One activity which could only be done once a month was a climb up Lion’s Head (a peak next to Table Mountain) above the city of Cape Town, done in the late afternoon to see the sun set and the full moon rise. Armed with goodies to eat, bottles of champagne and torches, a group of volunteers from the backpackers, Colleen, Sofia and Alicia, set off following the path round and round the peak until the spot where you do the serious climb to the top. And they are not alone, a whole bunch of Capetonians and visitors sit at the summit and wait eagerly for the full moon. As the sun sinks behind the ocean, the sky turns an amazing red and gold colour – and then one looks in the opposite direction and the huge moon rises up behind the Hottentots Holland Mountains. It is absolutely stunning and can only be described as an experience of a lifetime!
It begins to get a bit darker and the journey down is a little less steady, and one has to tread carefully by the light of the moon which is now climbing up into the sky above the city. You can see the trail of little torch lights bobbing ahead of you, and every now and then someone stumbles and sends a tumble of pebbles down into the darkness. Amazingly enough, one never hears of any accidents during this great traditional ritual of Cape Town.
Colleen and Alicia are planning to go again tonight as it had been so amazing the last time.
On Saturday Colleen is going to climb Table Mountain with a group of friends. Another must-do activity here – and no namby-pamby going up the cable car for the volunteers! They are escorted up the mountain on foot-usually by one of the managers at the backpackers-and what a feeling of achievement this is, worth every moment of sweat and tears experienced on the way up.
Colleen, Alicia and Sofia have been here for nearly 3 months, each at a different placement. All have had a wonderful experience at their respective placements. Sofia has taught drama and art, Colleen has not only worked in the classroom at her school for children with autism, but been to the sessions of horse riding for the disabled and been on the school bus taking the kids back to their homes – what an eye-opener.
Work at the Red Cross Hospital for Children is always a favourite. Every day the volunteers go and choose which toys they are going to “play with” that day. Then off to the wards to spend time with the children, many of whom have no-one visiting them and the thrill of having someone to play with them for the morning is great.

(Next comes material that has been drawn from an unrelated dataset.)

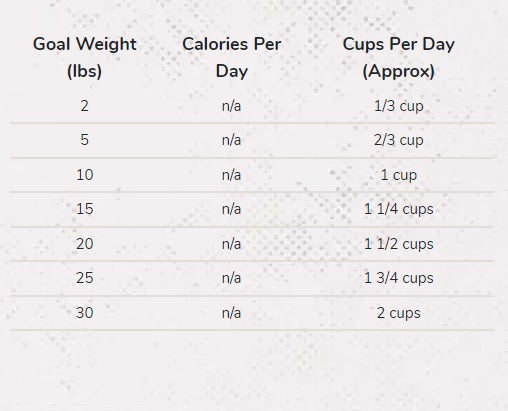Select the goal weight 2 cell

In the township areas one of the frequent tragedies is house fires. Someone leaves a candle burning, their house catches fire and next minute there is a raging fire leaping from house to house as there are hardly any spaces between them. Adults and children are caught unawares and the burns suffered are unbelievable. It is so terrible to see little kids covered in bandages, sometimes not even aware what has happened to them and their parents. At the Red Cross the doctors and nurses perform miracles and volunteers bring a bit of fun and enjoyment into the recovery period. We have had a steady flow of volunteers at the Red Cross this year-Alicia has worked at the hospital now for nearly 3 months-and it has been an amazing experience. She will be joined next week by Ciara and Lois, our last two volunteers for 2011.
(Kingdom of the Zulu)
The cold KZN winter has left, allowing a warm spring to find its way into our province, although we have had some days that are grey and drizzly. Two of our most recent volunteers have been greeted at the airport by pouring rain and were wrapped up in jackets to keep warm……we are not quite ready to put away the winter woollies.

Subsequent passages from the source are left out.